What if we used less UI and more code going forward? What if, instead of clicking through interfaces, you had a simple chat that handled all the interactions for you?

Lee Robinson (DevRel at Cursor, previously at Vercel) shared his experience of removing the entire CMS from the Cursor website. A CMS is another layer of interface and complexity. In the age of AI-assisted development, it’s much easier to work with raw code so AI can easily modify things without navigating through additional layers.

So, chat everywhere?

Not quite. Lee’s example shows we could certainly remove some layers, but he also mentioned still wanting a basic GUI to manage assets, for instance. For website content management, you could definitely survive with minimalist features.

However, many workflows will still need specific, opinionated UIs. A chatbot won’t always cut it.

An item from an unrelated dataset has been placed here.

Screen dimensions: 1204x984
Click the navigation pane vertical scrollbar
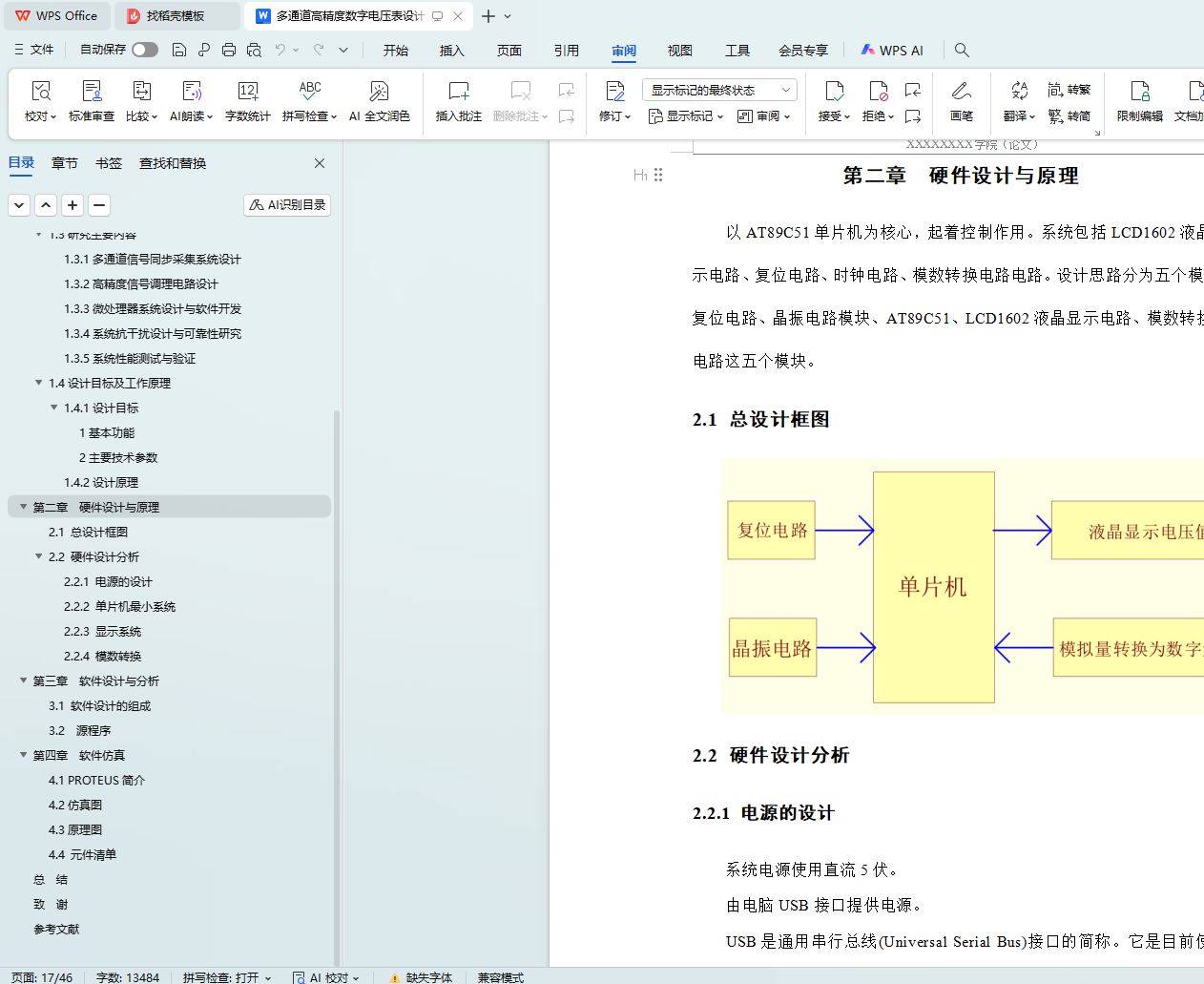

A good example is video editing. Sure, you could use a chatbot to remove all the “silence” from a video. But what the editor actually wants is the ability to easily adjust the silence threshold and—most importantly—preview changes so they can always roll back (or cut more). This requires tight integration with a classic video timeline and other controls.

A chatbot won’t provide an efficient workflow here.

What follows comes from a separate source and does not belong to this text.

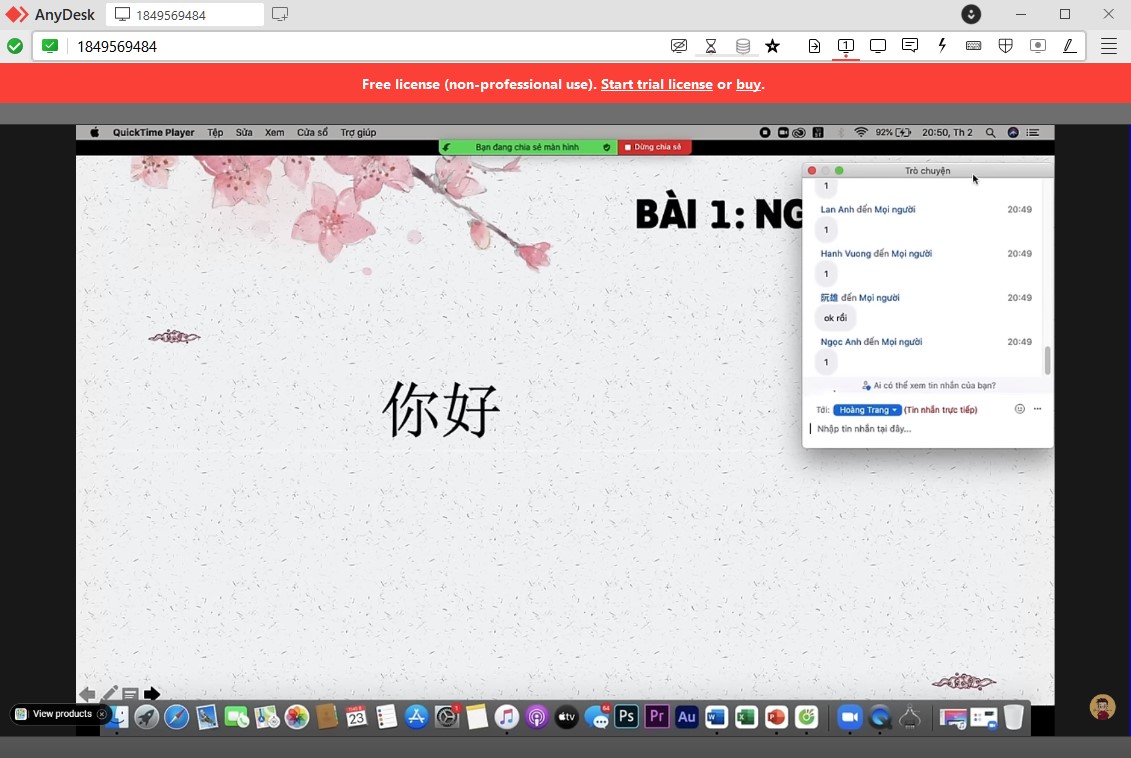Launch Zoom from the Mac dock
1131x758 pixels.
tap(850, 716)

🛠 OrbStack: A better container solution for macOS?

It’s weird this project didn’t fall onto my radar earlier.

OrbStack, per their definition, is “the fast, light, and simple way to run containers and Linux machines. OrbStack offers excellent performance and seamless integration with macOS.”

There are lots of alternatives to Docker Desktop. In the past, I’ve tried (in order of age/maturity) Rancher Desktop, Podman, and recently Apple’s own container runtime, simply called “Container” (yes, they missed the “iContainer” branding opportunity).

All of them were nice, but sometimes felt clunky and, most importantly, didn’t always have good support for devcontainers, which is how I use containers locally every day for all development purposes.

Docker Desktop may feel heavier and slower, but its support is generally solid.

I decided to give OrbStack a spin with a devcontainer (one container) running a Node.js app.

So yes, OrbStack has a significantly smaller footprint and includes nice features around mounted volumes and SSH to containers that I haven’t explored much yet.

That said, it’s closed source (like Docker Desktop) and backed by a much younger company.

I’ll continue using it as my default for the coming months and will report back.